### [Screenshot and document pointing data]
** START **

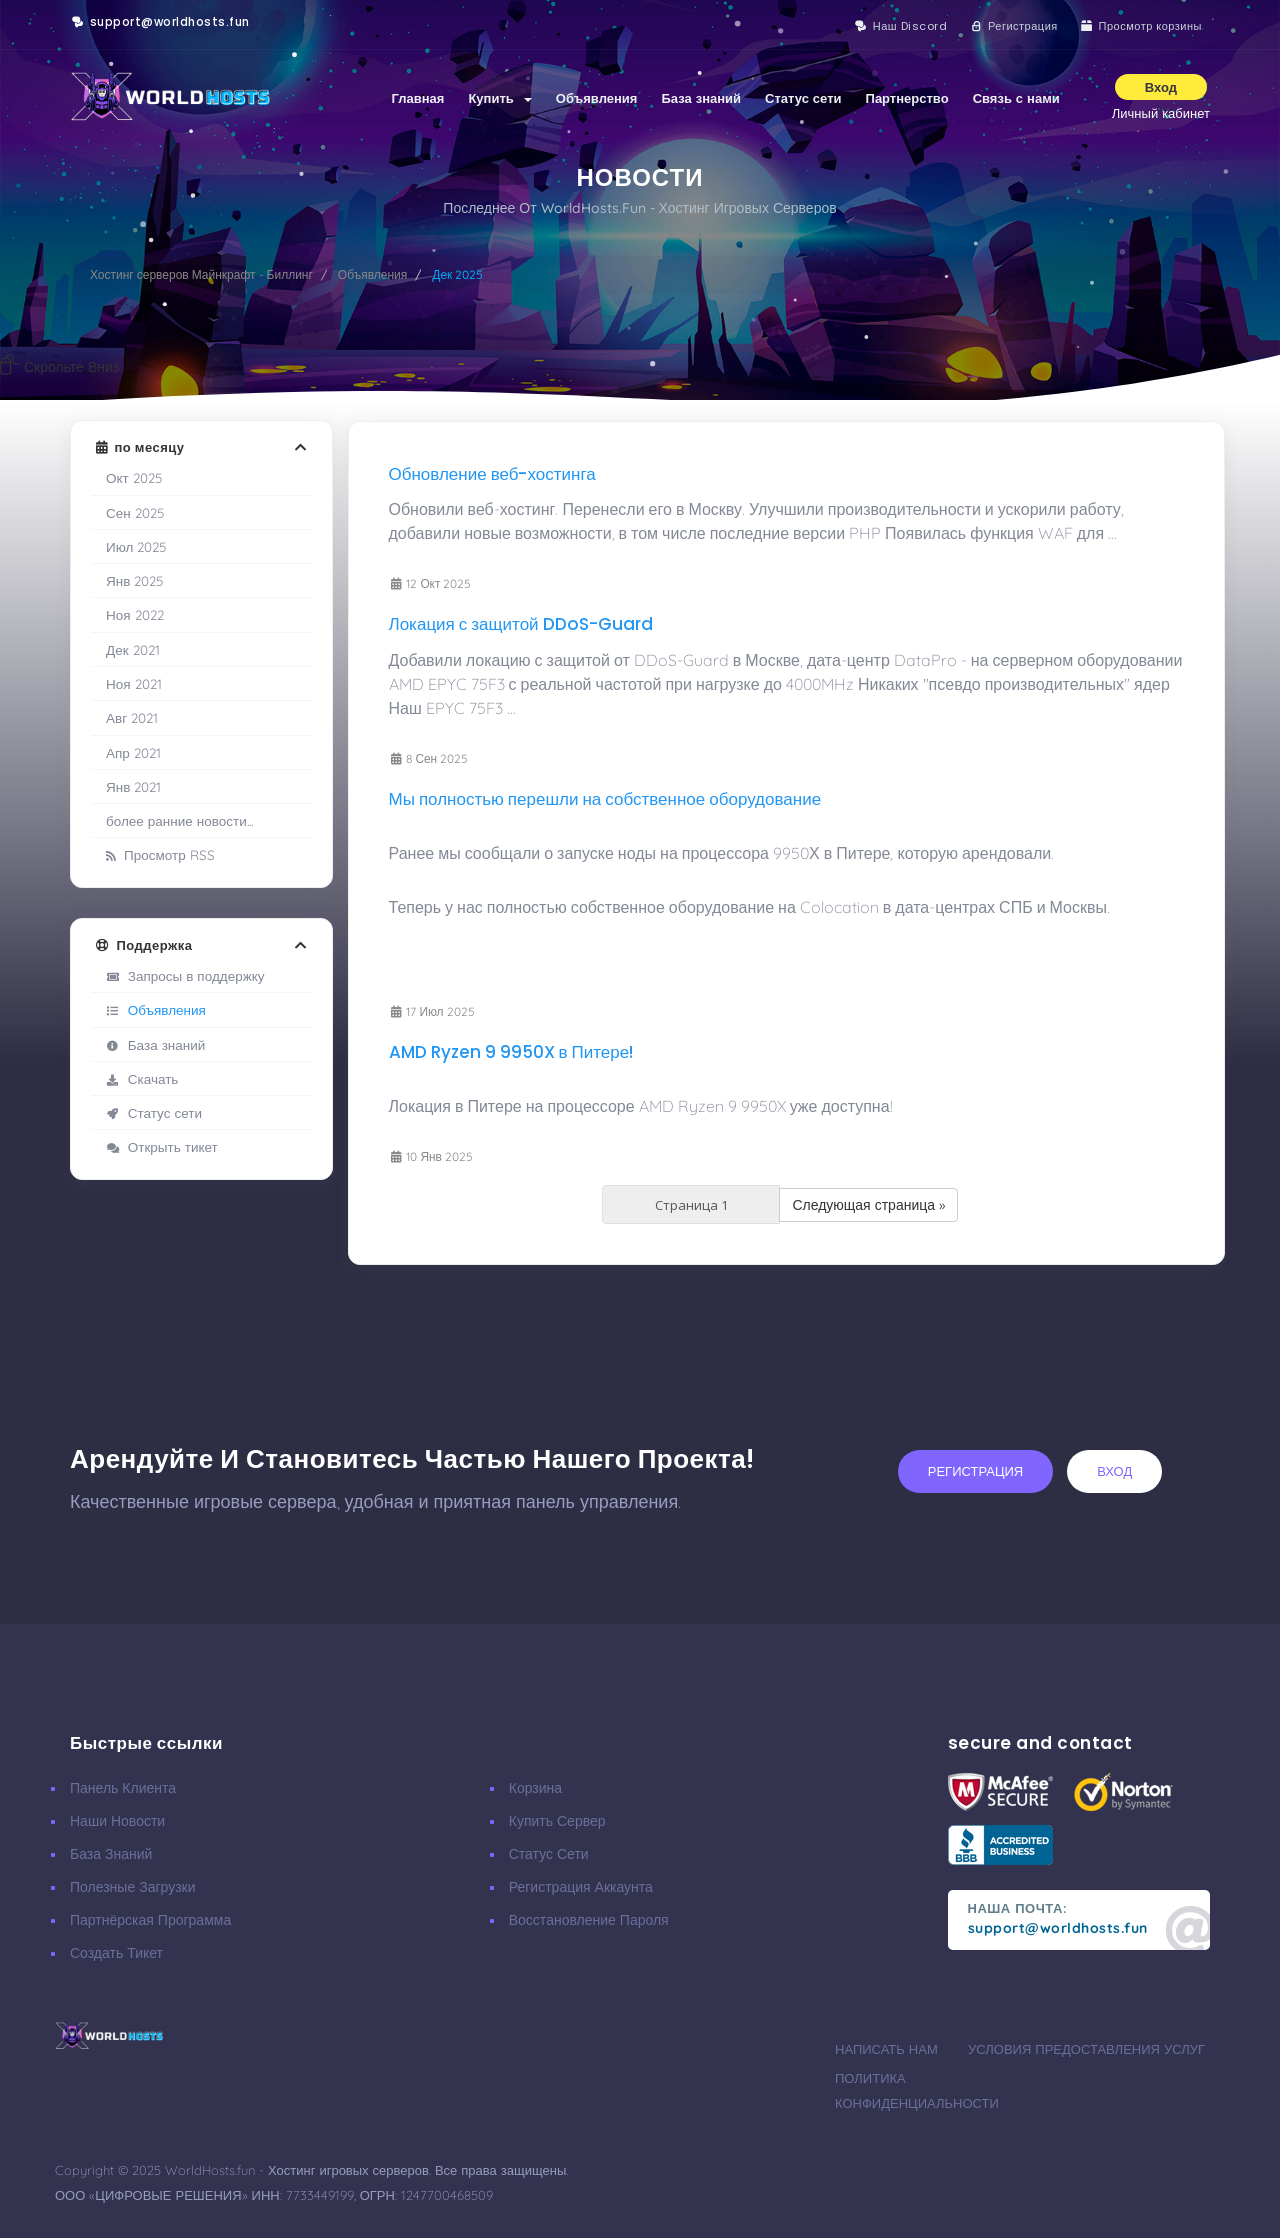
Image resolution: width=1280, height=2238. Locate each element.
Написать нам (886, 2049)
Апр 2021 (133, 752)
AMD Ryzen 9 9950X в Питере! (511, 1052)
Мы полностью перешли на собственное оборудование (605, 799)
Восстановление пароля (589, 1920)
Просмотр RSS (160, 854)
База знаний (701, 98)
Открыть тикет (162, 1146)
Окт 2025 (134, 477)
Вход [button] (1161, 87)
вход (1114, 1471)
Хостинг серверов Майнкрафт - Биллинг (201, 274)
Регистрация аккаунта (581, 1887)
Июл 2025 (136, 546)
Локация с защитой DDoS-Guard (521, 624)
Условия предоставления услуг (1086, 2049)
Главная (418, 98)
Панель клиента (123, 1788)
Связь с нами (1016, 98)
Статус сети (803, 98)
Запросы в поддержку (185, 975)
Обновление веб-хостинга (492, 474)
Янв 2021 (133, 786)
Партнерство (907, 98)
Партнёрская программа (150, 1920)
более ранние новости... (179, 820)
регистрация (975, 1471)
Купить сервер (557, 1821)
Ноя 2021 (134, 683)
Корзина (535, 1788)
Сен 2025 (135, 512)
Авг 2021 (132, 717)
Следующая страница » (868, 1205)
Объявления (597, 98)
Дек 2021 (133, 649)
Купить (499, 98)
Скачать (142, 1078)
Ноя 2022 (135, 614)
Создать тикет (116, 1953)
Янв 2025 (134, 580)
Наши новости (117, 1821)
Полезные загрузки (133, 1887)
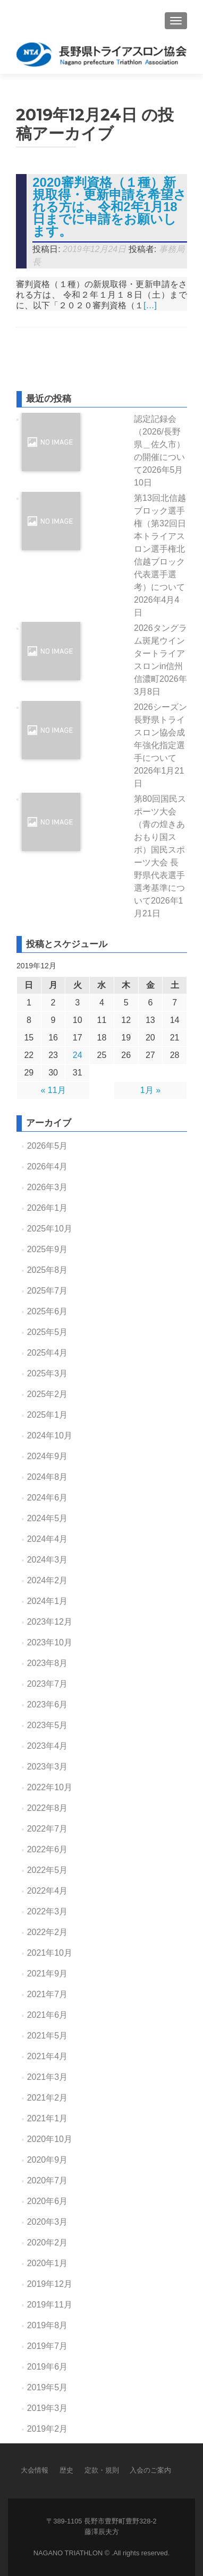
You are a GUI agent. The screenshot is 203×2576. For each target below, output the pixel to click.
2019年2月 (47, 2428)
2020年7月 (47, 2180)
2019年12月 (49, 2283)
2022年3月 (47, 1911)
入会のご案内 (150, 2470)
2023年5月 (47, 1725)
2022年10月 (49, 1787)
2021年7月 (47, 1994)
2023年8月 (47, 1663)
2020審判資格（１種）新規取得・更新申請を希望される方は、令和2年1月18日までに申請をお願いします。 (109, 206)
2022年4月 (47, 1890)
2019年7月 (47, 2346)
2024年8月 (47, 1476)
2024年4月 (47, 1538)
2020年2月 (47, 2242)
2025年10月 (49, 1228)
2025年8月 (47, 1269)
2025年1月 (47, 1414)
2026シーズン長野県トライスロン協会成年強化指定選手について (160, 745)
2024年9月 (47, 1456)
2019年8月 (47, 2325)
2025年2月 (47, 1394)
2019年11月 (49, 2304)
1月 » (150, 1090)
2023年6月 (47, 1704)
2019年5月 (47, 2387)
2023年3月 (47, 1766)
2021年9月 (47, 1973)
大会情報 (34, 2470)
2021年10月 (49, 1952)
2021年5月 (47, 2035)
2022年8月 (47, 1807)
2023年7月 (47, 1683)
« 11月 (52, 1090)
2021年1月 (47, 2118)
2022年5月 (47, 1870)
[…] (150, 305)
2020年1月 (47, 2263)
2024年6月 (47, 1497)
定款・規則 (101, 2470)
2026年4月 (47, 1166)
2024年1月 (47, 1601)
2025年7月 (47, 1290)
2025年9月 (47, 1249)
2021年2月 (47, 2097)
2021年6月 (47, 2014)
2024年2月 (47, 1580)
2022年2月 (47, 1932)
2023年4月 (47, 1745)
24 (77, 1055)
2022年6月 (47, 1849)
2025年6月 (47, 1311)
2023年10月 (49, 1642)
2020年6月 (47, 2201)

** END **

### [What is being asked]
Can you rescale everything from the entry containing "2023年6月 (47, 1704)" down to the last entry, rewriting each of those lines in full with both coordinates in every answer multiplied by 0.9? Round the results to whole numbers, with halves going up.

### [Written answer]
2023年6月 (42, 1534)
2019年5月 (42, 2148)
2023年3月 (42, 1589)
2021年9月 (42, 1776)
大会情報 (31, 2223)
2021年10月 (44, 1757)
2021年5月 (42, 1832)
2022年8月 (42, 1626)
2023年7月 (42, 1515)
« 11月 (47, 981)
2021年1月 (42, 1906)
2022年5月 (42, 1683)
[…] (135, 275)
2020年1月 (42, 2037)
2024年6月 (42, 1347)
定款・規則 (91, 2223)
2026年4月 (42, 1049)
2024年1月 (42, 1441)
2025年7月 (42, 1161)
2025年9月 (42, 1124)
2021年2月 (42, 1887)
2021年6月 (42, 1813)
2024年2月 (42, 1422)
2022年2月 (42, 1739)
2023年4月 (42, 1571)
24 (69, 950)
2022年6月 (42, 1664)
2025年6月 (42, 1180)
2023年10月 (44, 1478)
2020年6月 (42, 1981)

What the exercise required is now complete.